» **What you will do**
Please rewrite the records below with every "icon" changed to "button" and nothing else altered. Leave the pictures out of your version.

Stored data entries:
***

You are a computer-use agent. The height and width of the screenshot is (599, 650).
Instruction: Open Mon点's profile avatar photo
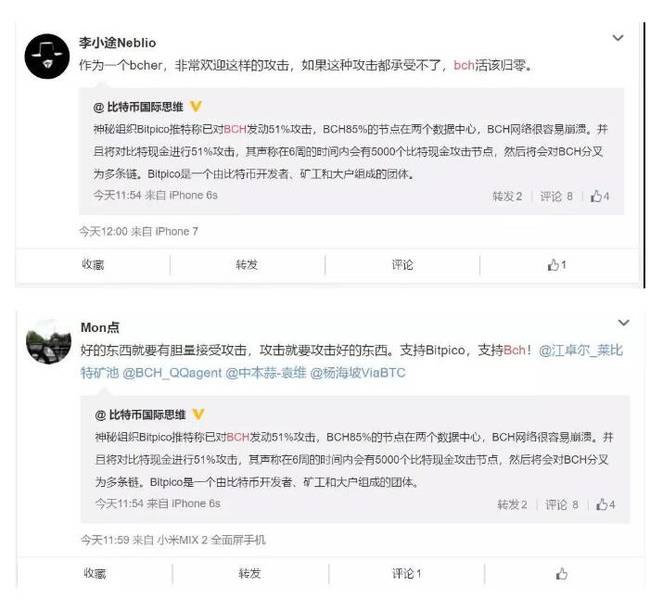(x=49, y=342)
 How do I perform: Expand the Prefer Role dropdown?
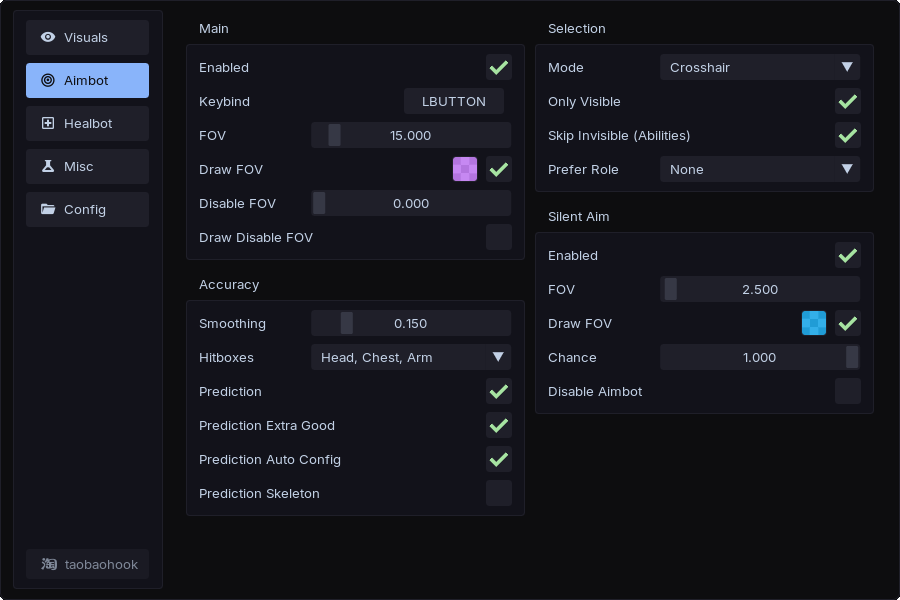tap(759, 170)
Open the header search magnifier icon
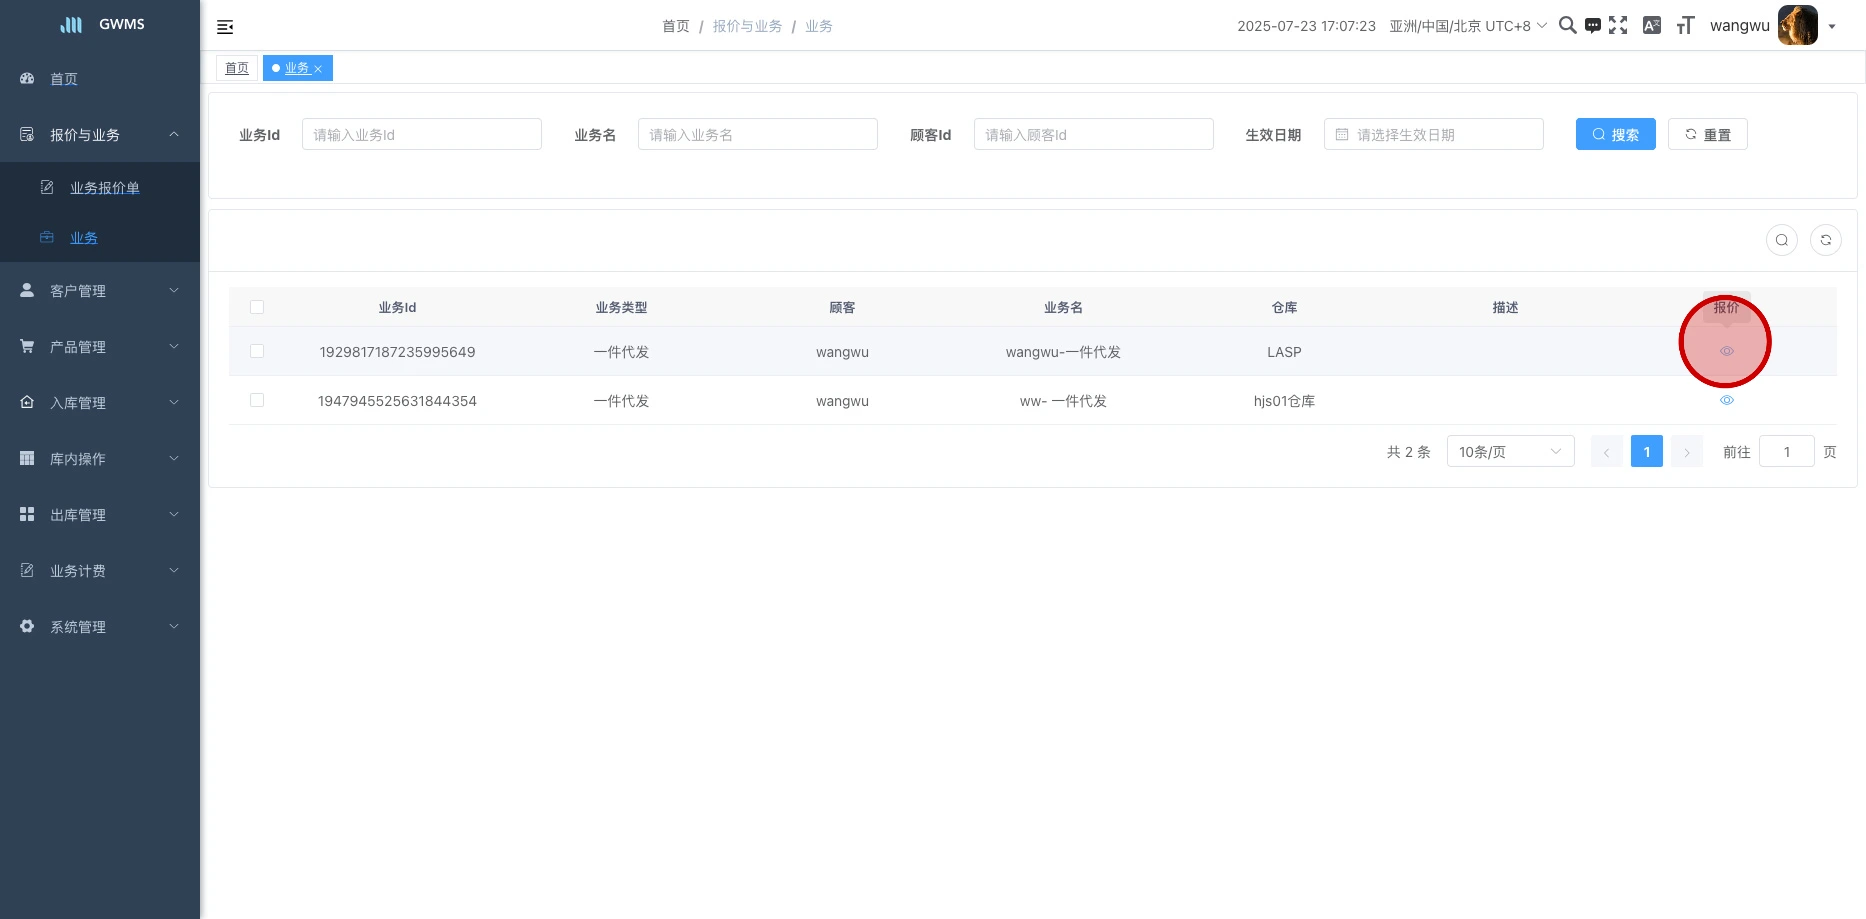 1567,26
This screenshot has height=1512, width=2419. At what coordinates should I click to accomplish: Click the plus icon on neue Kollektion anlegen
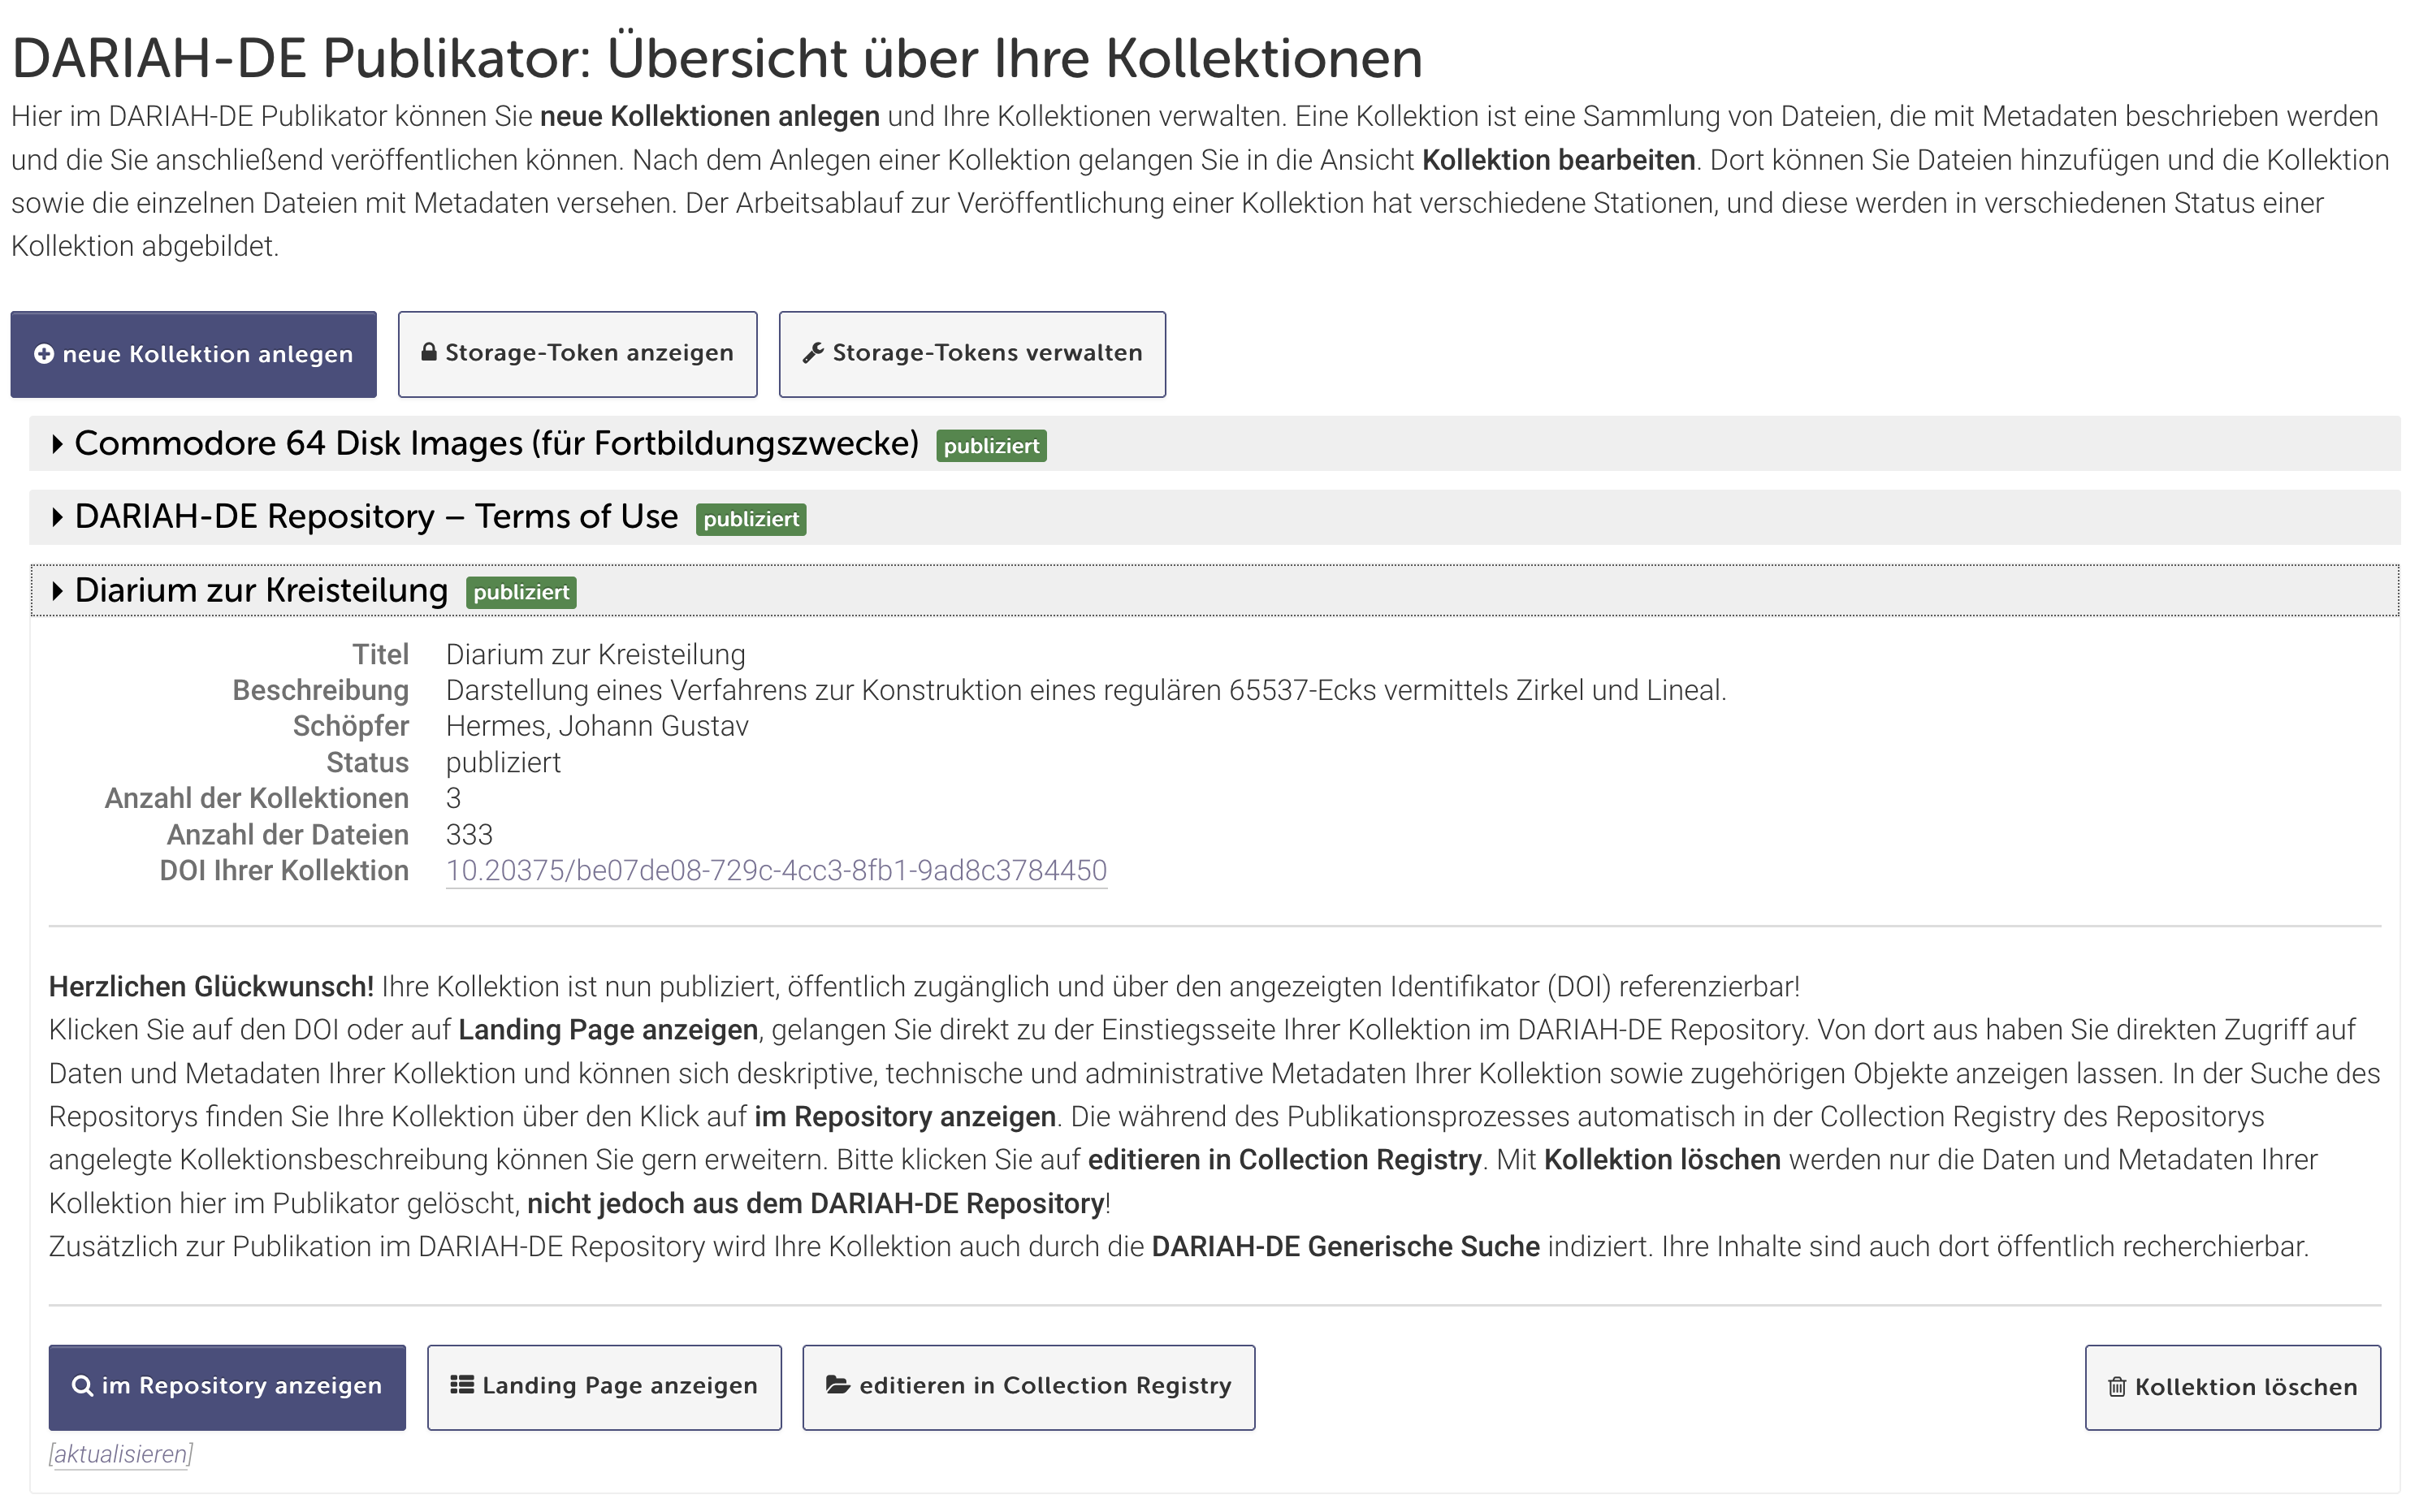pos(44,354)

***

» **Answer to the task**
You are a computer-use agent. The height and width of the screenshot is (599, 650).
Instruction: Open Mon点's profile avatar photo
(x=49, y=342)
 How do I perform: Expand the Prefer Role dropdown?
tap(759, 170)
Open the header search magnifier button
 1567,26
This screenshot has height=1512, width=2419. At what coordinates should I click to accomplish: Click the plus button on neue Kollektion anlegen
pos(44,354)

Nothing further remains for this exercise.